Posted in OSX | 6 comments |

12 days later:
This happened to me on almost the same day… I mainly ssh into the machine so I ignored it until today. I fixed it by deleting /Library/Preferences/com.apple.loginwindow.plist and restarting.
Hope it helps next time! Although fingers crossed there won’t be a next time.
12 days later:
anluan,
Great, thanks for the tip. If I can get my clone drive bootable, next time I’ll just boot from it and delete that file.
It makes me wonder if it was related to a recent update, since we both saw the same problem.
12 days later:
Oddly enough, this happened to me today on my iBook G4. Given that I had hammered on it pretty hard the previous day (testing new wireless setups @work), I was concerned that it was b0rked in some way.
Using the shift key for a clean boot worked, but offered no clue to the solution. Then I saw the above, smacked my head, and deleted the .plist pref file for the login window app. (Via an ssh conncection.)

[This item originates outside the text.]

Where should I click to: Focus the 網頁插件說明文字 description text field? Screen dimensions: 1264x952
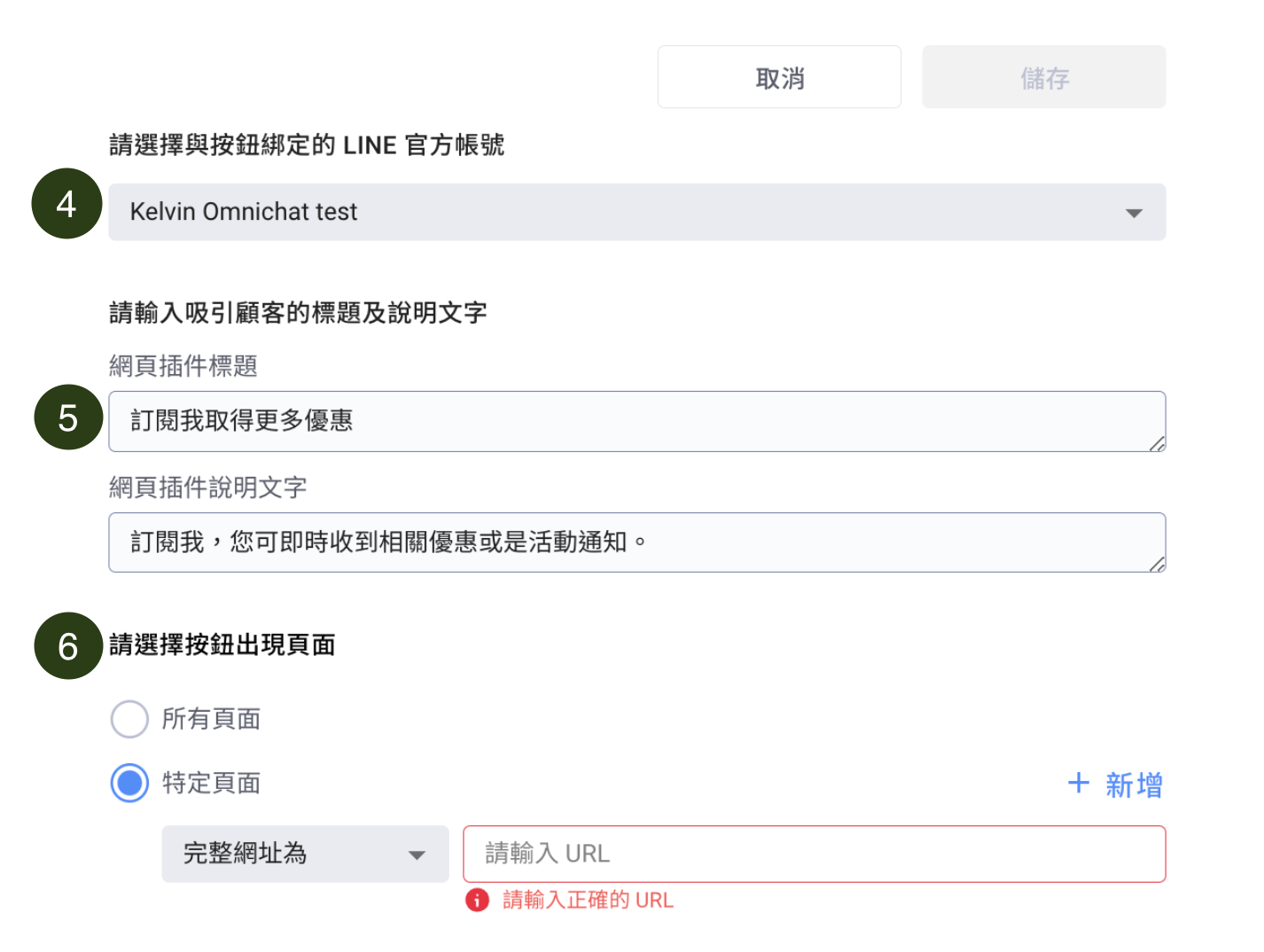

Success! My icon is gone from the login window (big deal!), but otherwise all is good again. Thanks!
about 1 month later:
I had the same problem this evening, while I was on the train. Even though I didn’t have the installation disk to hand, I managed to diagnose it by booting into single user mode and looking at /var/log/system/log.
The first thing I tried when I got home was resetting the password from the installation disk, but it didn’t help. So then I tried reinstalling the OS (using “Archive and Install”) and even that didn’t help.
Finally I did what I should have done immediately, and invoked the Power of Google; and I was saved by the blog. Thanks anluan!
about 1 month later:
Thank you very much by this post–I had exactly the same problem, it’s been driving me crazy, and this, I’m pretty sure, has saved me. It looks like somehow, in my com.apple.loginwindow.plist, I was partially set to autologin. I had an autoLoginUser item, but not an autoLoginUserUID item.
FYI: You can fix your plist by going to System Preferences -> Accounts -> (authenticate) -> Login Options -> Check “Automatically log in as”, select your name, and enter your password, then uncheck “Automatically log in as” to fully disable automatic login.
This seems to have fixed an odd bug I was having–I changed the login background, but it would only show that new background if I was logged in and used fast user switching (or possibly after I logged out again, not sure), the first time the computer turned on it would not display any background. Now it does. This makes me quite happy.
about 1 month later:
Glad to hear I’m not the only one who had this problem… And I’m glad to hear that this thread is helpful. I see a lot of hits from Google on the “Failed Authentication” keyword, so hopefully other Apple newbies (like myself) will find a quicker answer to the problem than I did.